Há
algum tempo empreendi uma caminhada, de vários quilômetros, pelas estradas
rurais de Londrina com um grupo, cujo objetivo era uma reflexão acerca da vida
e dos valores que damos a determinadas coisas. A caminhada, que se fazia
através de estradas de terra e por trilhas no meio da mata, apresentava
variados graus de dificuldades e foi uma boa metáfora para se pensar sobre como
vivemos a vida e o que fazemos dela. Refletir sobre como empreendemos as coisas
é uma das atitudes mais enriquecedoras para a mente (espírito) e permite que se
for observado estarmos num caminho nada favorável, deve-se pegar outro sem
demora.
Para
se empreender uma caminhada dessas é necessário abrir mão do conforto. Afinal,
lama, poeira, sujeira, calor e a falta de banheiros torna tudo bem diferente do
que estamos acostumados no nosso dia a dia. É fato que tendemos a recusar tudo
aquilo que nos causa desprazer e se apegar ao prazer. Freud, em seu texto Sobre os dois princípios do funcionamento
mental, mostra que há o princípio do prazer e o princípio da realidade. O
primeiro é tudo aquilo que nos leva a querer coisas que nos gerem prazer e sem
que nenhuma adversidade se apresente. Já o princípio da realidade aceita que há
dificuldades e que não há como elas deixarem de existir. Elas podem apenas ser
acolhidas e trabalhadas.
A
vida real, tal como uma caminhada, é cheia de adversidades e de nada adianta
maldize-las. A única coisa a ser feita é enfrenta-las. Muitas vezes teremos que simplesmente acolher
que não estamos em um momento confortável em nossas vidas, mas que ao invés de
usar tudo isso para se lamentar é muito mais proveitoso trabalhar com o que se
tem a fim de que esse desconforto possa ser modificado. Quem não caminha na
própria vida fica paralisado e se impede de ir em frente, crescendo e se
desenvolvendo. Exatamente como na caminhada física e concreta não dá para a
gente desistir e querer ficar pelo meio do caminho.
Muitas
vezes durante a caminhada física sentimos que não vai dar mais, que o melhor é
desistir e se lamuriar por ter feito a besteira de se jogar numa empreitada que
pode despertar o sentimento de fracasso, mas isso demonstra o quanto
acreditamos muito pouco em nós mesmos. A verdade é que a gente se surpreende
muito com nossas capacidades quando realmente nos propomos a fazer alguma
coisa. E na vida mental também é assim. O desejo de desistirmos de um sonho, de
um projeto e de uma esperança é sempre forte, porém o que a psicanálise ensina
é que nem todo desejo é bom e ele deve antes ser pensado para que o preço
depois não seja alto demais.
Os
sentimentos que uma caminhada física, cheia de desafios, nos desperta é algo
que podemos e devemos usar para olharmos como estamos vivendo a nossa vida. Com
essa reflexão há a possibilidade de aprendermos a valorizar o que vai nos
fortalecer e melhorar e abandonar aquelas ideias que só nos imobilizam e que
obviamente só tem como resultado nos deixar mais fracos. É difícil num domingo
ter que acordar cedo, enfrentar tantos desconfortos, correndo o risco de se machucar
e levar tempo para terminar e ver o resultado. Mas a vida não é assim também?

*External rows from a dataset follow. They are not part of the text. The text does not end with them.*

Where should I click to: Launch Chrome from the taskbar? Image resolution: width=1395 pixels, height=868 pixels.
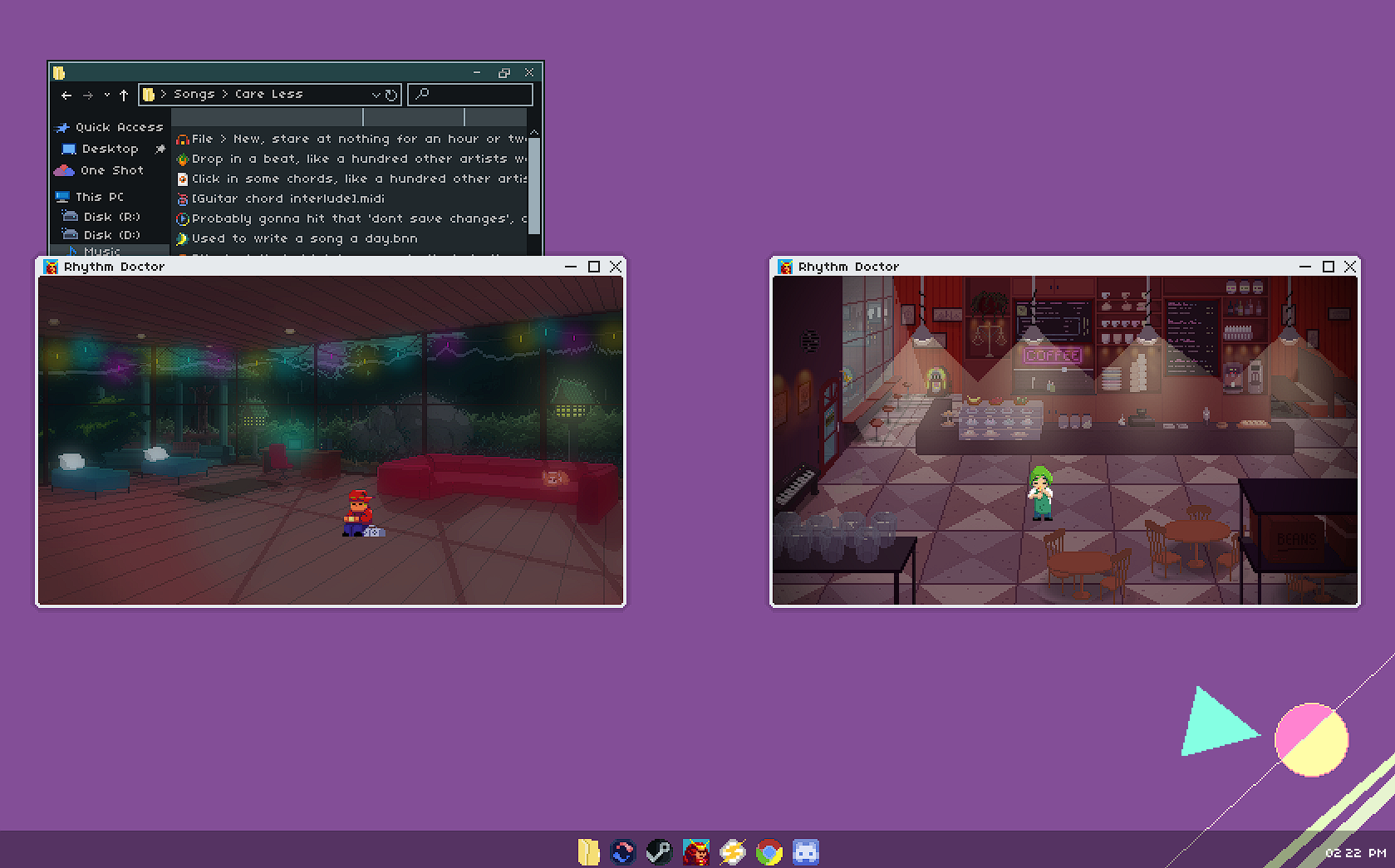769,852
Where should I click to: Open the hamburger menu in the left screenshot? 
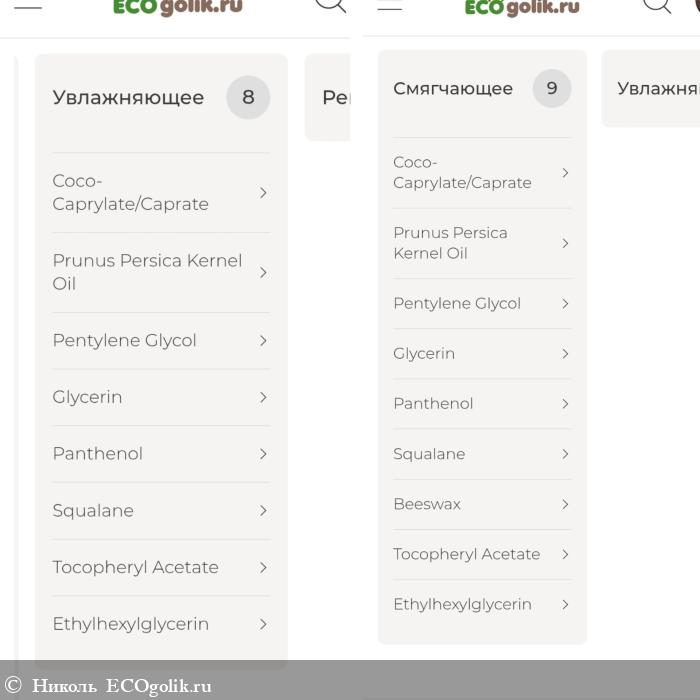coord(28,5)
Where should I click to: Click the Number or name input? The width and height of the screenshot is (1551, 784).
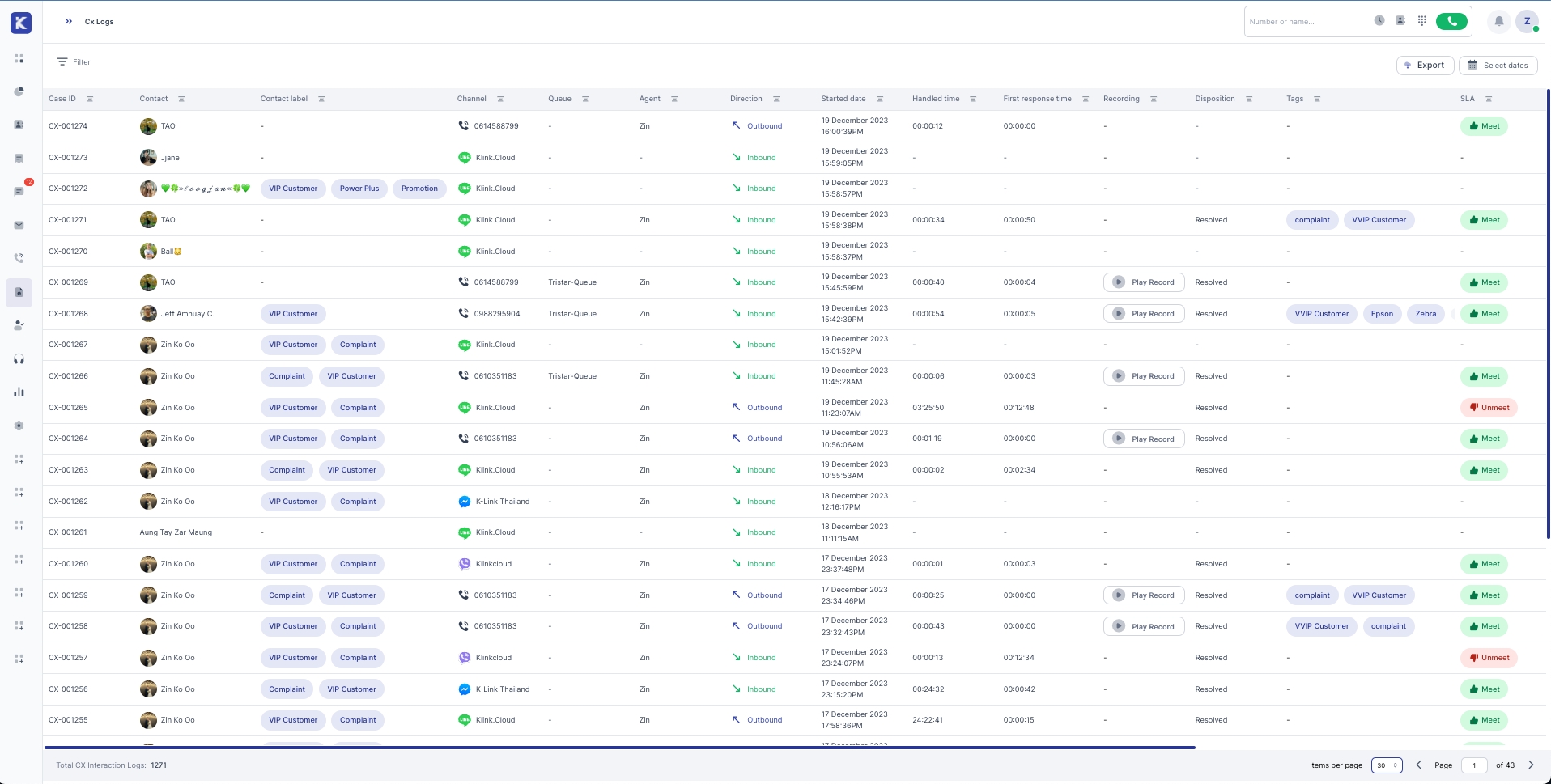tap(1305, 22)
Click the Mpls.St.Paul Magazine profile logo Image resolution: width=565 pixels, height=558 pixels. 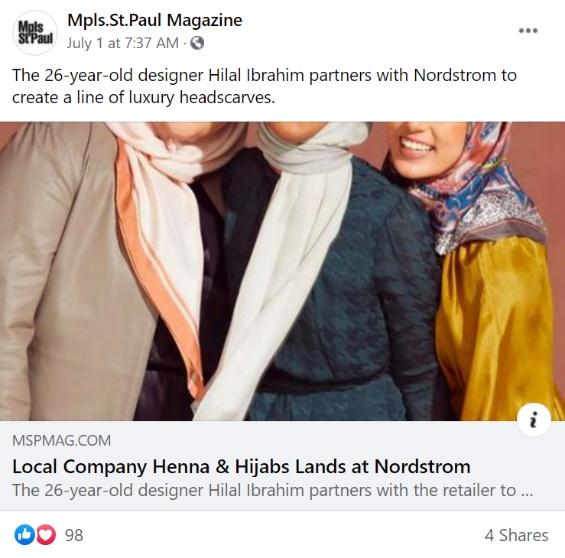click(x=35, y=32)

Agora, quem ousa percorrer o caminho poderá também dizer das conquistas e dos
prazeres encontrados durante o percurso. O sentimento de superação e realização
só está disponível para aqueles que escolhem viver a caminhada da própria vida.
Não há e nem tem porque fugir da vida, então o jeito é cada um pegar a sua
trouxa e se lançar na estrada da vida acolhendo e trabalhando com tudo o que o
caminho nos dá. Como já disse a psicanalista paulista Betty Milan para se saber do caminho é preciso caminhar.